The majority of studies focused on HIV, hepatitis and sexually transmitted infections and only one study investigated mental health outcomes [29]. There is a need for further research to address gaps in evidence on mental health conditions, violence and human rights violations and how they interplay, to inform appropriate interventions. Findings also highlight the lack of epidemiological research among women who use drugs across the three countries. Structural issues relating to gender inequalities and stigma around drug use can partly explain the low representation of women in studies [68]. Some studies recruited participants from public sites where drug users were known to congregate. Evidence shows that women are more likely to use drugs at home or in private settings reducing access to both research and harm reduction services [69, 70]. International evidence points to the gender-based differences in drug use between men and women in relation to increased sexual violence, engagement in sex work, increased risk of STIs and reduced access to drug treatment services [69, 71, 72]. Ascertaining the gender-specific differences in drug-using behaviours and drug-related harms in Afghanistan, Colombia and Myanmar is a priority for further epidemiological research.

Limitations

The broad nature of this review resulted in a diverse range of outcomes as well as exposures, and so meta-analysis was not possible. Our search focussed on PWUD not necessarily recruited in the studies during periods of armed-conflict or among those directly affected by conflict. We only identified one study that measured the effect of periods of conflict and displacement [58]. Limiting the review to papers published after 2000 may have missed papers during earlier periods of conflict. The relationship between conflict, health and drug use is complex and measuring the impact of conflict on drug use and health using quantitative methods is understandably challenging. Qualitative studies could have been included to further explore this relationship. We included only English and Spanish language studies, precluding Burmese or Afghan-language evidence and so may have missed key studies not published in English. In addition, the focus on three key countries may omit important evidence from other drug producing countries that are conflict-affected.

Conclusions

Populations were characterized by high levels of poverty, illiteracy and unemployment, internal and external migration and imprisonment, particularly in Afghanistan and Myanmar.

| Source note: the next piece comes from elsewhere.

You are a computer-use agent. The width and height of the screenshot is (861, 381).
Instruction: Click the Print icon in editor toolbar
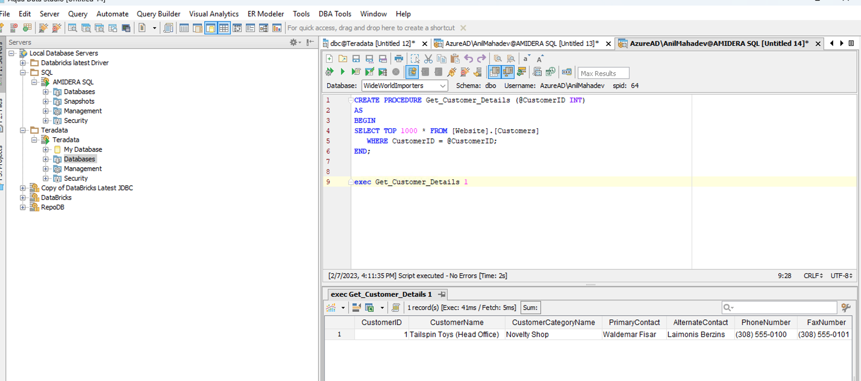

These structural determinants are in turn linked to elevated drug use and sexual risk behaviours, as well as HIV and HCV infection. More research is needed to understand the impact of armed-conflict and drug production on the health of PWUD, particularly in Myanmar and Colombia, to inform sustainable solutions. Epidemiological research needs to focus particularly on mental health and violence, poly drug use, particularly given the availability of cocaine-based derivatives (in Colombia) and amphetamine type stimulants (in Myanmar) [33, 34, 37, 38, 47,48,49,50, 60] The links between violence, mental health and ATS use is well established but more understanding is needed in these contexts of heightened availability and conflict, including in relation to gender differences [5, 73]. Research and services need to address intersectional vulnerabilities in relation to gender and sex work. Harm reduction services to address high-risk stimulant behaviours including injecting and smoking are urgently required. These could include the distribution of clean pipes to reduce sharing, provision of substitute drugs including coca or pharmacological substitutes such as slow-release oral amphetamines [23]. The immediate scale-up of harm reduction services to minimise injecting risks related to heroin as well as amphetamines is imperative to minimise transmission of HIV/HCV and address the multiple and linked health and social care needs that PWUD may face.